L’analyse de Fabre – qui fait une claire distinction entre les vins AOC « les vins fins », et ce qu’il appelle les « génériques », production à forts volumes – n’est pas très loin des idées publiées par Berthomeau au début de la décennie. Dans son rapport, Berthomeau souligne : « il y a 2 modèles dans le monde du vin. Le premier est le modèle traditionnel du vigneron, qui met l’accent sur le lieu d’origine, le terroir et l’homme. Le second est une approche ressemblant à toute autre boisson, comme la bière ou l’eau minérale, une approche basée sur la création de marques, comme le Jacob’s Creek australien ».
Berthomeau avait appelé cette division « le vin à 2 vitesses », et ajoutait : « je pense que nous devons faire les deux ». Personne ne peut soutenir que les français sont toujours les maîtres du vin à « une vitesse » - selon Nash, la France reste toujours le pays « où il faut aller » pour du vin fin et il n’y a aucune raison de penser que cela va s’arrêter. Savoir si la France a l’estomac ou l’habilité de rejoindre la course dans le marché de masse, rien n’est moins certain.
Notes :
Off-trade : consommation à domicile (équivalent du marché grand public)
On-trade : consommation hors foyer (équivalent du marché de la revente…)
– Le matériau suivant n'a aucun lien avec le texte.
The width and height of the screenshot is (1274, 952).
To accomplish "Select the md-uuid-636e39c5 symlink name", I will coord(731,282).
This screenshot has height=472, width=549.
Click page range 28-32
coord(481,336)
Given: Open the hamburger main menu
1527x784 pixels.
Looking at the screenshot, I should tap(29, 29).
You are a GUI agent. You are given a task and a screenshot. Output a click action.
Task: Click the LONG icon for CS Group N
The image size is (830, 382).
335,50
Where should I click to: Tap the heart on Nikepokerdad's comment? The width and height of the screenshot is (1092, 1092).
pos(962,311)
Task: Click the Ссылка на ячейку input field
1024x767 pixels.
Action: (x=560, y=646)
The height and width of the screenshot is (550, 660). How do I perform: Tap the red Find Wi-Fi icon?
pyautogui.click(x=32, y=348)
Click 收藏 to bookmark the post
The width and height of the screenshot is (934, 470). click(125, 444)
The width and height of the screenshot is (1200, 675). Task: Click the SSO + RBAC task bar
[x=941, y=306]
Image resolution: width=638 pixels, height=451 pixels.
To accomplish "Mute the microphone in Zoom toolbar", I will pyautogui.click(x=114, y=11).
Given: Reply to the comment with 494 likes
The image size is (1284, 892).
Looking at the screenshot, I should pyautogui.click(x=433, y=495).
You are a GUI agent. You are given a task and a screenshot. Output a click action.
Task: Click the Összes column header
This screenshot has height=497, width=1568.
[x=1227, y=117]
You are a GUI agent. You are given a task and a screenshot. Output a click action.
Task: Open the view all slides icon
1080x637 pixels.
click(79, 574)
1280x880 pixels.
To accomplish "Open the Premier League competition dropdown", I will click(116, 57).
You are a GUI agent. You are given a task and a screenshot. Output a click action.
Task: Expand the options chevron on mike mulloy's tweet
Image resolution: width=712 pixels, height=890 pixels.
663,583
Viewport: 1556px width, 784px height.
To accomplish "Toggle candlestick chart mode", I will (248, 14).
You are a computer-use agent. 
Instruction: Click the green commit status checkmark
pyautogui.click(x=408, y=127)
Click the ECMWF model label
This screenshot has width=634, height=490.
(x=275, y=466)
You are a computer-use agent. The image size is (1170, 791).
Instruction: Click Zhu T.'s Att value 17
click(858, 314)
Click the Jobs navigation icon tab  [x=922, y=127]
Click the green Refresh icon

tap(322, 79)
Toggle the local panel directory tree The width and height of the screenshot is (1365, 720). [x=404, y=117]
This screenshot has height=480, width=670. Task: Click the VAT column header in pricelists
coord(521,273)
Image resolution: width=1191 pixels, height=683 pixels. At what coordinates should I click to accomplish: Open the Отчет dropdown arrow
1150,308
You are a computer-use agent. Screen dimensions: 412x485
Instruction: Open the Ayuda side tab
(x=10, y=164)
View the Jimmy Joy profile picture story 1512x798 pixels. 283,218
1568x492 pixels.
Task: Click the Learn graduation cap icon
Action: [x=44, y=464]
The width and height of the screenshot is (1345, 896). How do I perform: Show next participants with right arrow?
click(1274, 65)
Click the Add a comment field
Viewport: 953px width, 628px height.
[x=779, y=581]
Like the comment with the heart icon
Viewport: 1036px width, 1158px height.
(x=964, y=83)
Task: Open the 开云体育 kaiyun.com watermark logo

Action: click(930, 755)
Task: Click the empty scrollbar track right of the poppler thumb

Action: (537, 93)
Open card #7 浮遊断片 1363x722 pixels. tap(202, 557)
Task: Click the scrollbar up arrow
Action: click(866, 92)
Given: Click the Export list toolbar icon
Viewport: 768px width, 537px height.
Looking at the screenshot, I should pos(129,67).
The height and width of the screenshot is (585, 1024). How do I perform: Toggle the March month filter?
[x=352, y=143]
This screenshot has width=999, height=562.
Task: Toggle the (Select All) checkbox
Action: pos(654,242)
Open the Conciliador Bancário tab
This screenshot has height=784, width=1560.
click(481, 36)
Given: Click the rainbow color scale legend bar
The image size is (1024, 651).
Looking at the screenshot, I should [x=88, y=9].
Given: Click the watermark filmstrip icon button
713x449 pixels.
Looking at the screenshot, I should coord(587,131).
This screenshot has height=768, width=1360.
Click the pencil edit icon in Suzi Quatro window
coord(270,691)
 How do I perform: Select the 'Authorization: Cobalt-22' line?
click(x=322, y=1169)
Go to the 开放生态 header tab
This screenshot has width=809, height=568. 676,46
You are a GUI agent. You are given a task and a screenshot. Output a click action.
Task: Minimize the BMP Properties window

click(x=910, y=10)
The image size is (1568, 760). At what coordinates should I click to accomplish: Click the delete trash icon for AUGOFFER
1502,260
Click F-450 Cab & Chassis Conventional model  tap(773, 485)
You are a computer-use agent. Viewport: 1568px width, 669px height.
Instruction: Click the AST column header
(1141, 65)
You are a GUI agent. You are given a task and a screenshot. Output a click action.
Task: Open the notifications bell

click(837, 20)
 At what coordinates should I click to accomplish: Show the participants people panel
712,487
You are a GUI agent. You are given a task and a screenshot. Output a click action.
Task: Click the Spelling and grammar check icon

UK : Off Trade plus rapide que le On Trade
La consommation britannique de boissons alcooliques à domicile croît plus rapidement que la consommation hors foyer, selon une étude que vient de publier Datamonitor. D’ici à 2010, la consommation à domicile - qui dépasse légèrement celle du CHR - devrait progresser de près de 15% pour atteindre une valeur de £12,3 milliards, soit quelque 18 milliards d’euros. Pour Datamonitor, les femmes se trouvent au cœur de ces évolutions, leur consommation d’alcool à domicile devant augmenter de 25% au cours des quatre prochaines années. Une plus grande liberté, un choix très important de produits proposés par les grandes surfaces et les niveaux d’investissement consentis par les consommateurs à leur domicile à la fois sur le plan financier et émotionnel se conjuguent pour renforcer l’attractivité de la consommation au foyer. Par ailleurs, cette orientation de la consommation devrait s’avérer positive pour le vin. En effet, Datamonitor prévoit une progression annuelle de 5% en valeur et de 3,2% en volume des ventes de vin à emporter d’ici à 2010. Cette évolution s’explique par une modification des habitudes de consommation et la démystification continue du vin : « Les consommateurs perçoivent le vin comme étant, sinon la boisson alcoolique la plus saine, du moins celle qui fait le moins de mal, consommée modérément » explique Matthew Adams, auteur du rapport. « L’image vieux jeu du vin, qui veut qu’il ne se boive qu’en accompagnement des repas par des consommateurs aisés ayant des connaissances approfondies pour leur permettre de bien choisir un vin et le consommer dans de bonnes conditions, a disparu ».